Dallas Post Tribune
- Type: Weekly newspaper
- Owner: Post Tribune Publishing Company
- Founder: Bert C. Muse
- Publisher: Shirley Gray
- Founded: 1947
- Language: English
- Headquarters: 2726 S. Beckley Avenue, Dallas, TX
- Website: dallasposttrib.com

= Dallas Post Tribune =

African American newspaper in Dallas-Fort Worth area of Texas

The Dallas Post Tribune is an African American weekly newspaper published in Dallas. It is distributed throughout the Dallas–Fort Worth area, it is among the largest black owned print publications in North Texas.

== History ==
The Dallas Post Tribune was originally created in 1947 in Tyler, Texas by Bert C. Muse. Before taking its current name, the newspaper operated under previous titles including the Tyler Morning Tribune and The Dallas Star Post. According to the print media experts Echo Media, the Dallas Post Tribune currently holds the title of being the largest black-owned newspaper in the northern Texas area.

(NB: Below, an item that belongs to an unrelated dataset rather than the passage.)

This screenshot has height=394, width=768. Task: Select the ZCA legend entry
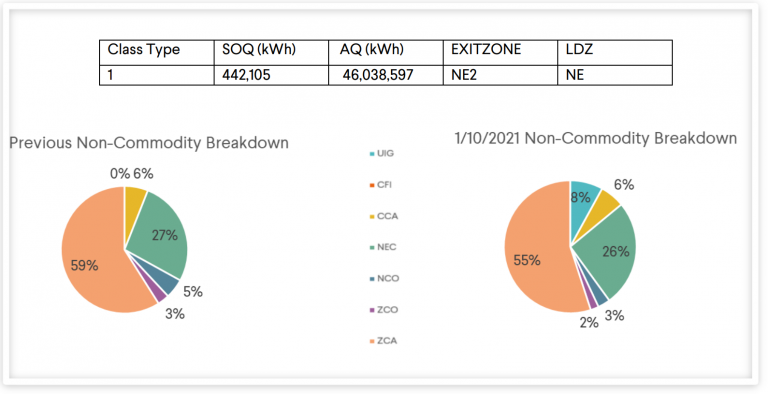[x=384, y=341]
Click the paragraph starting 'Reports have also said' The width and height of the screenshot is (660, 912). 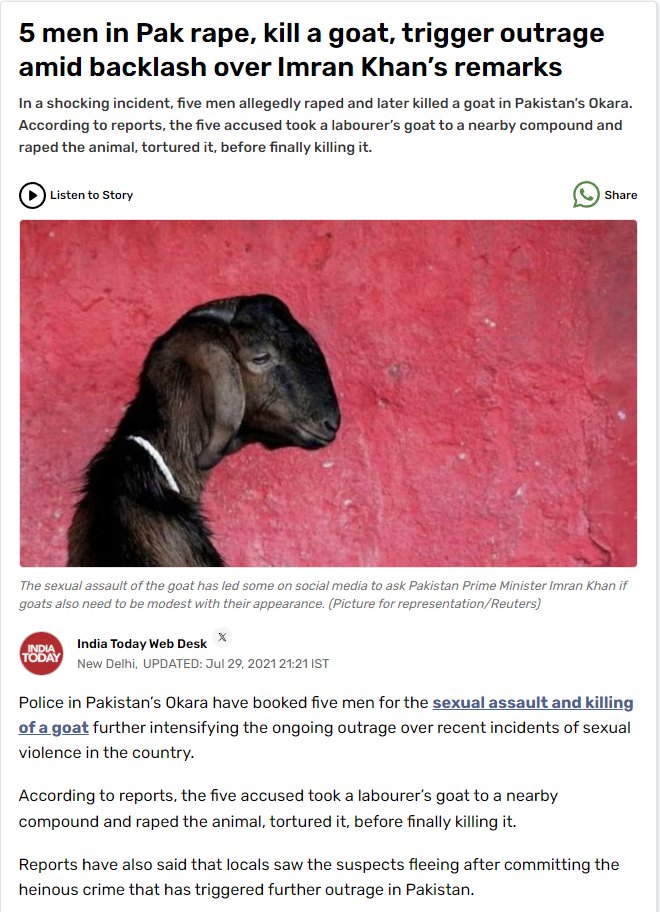pos(319,877)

Fred J. Finch Jr., a Dallas attorney affiliated with the Post Tribune in the 1980s, went on to found The Dallas Examiner, with a focus on a racially diverse audience, quality journalism and savvy business management. Finch retained an ownership stake in the Post Tribune.

== Coverage and editorial style ==
Published every Thursday, the paper focuses on local African American community affairs. Media scholars have noted that during the 1990s, the publication featured traditional coverage for a Black weekly, emphasizing church announcements, local organization news, resident achievements, and commentary on civil rights issues alongside general local news.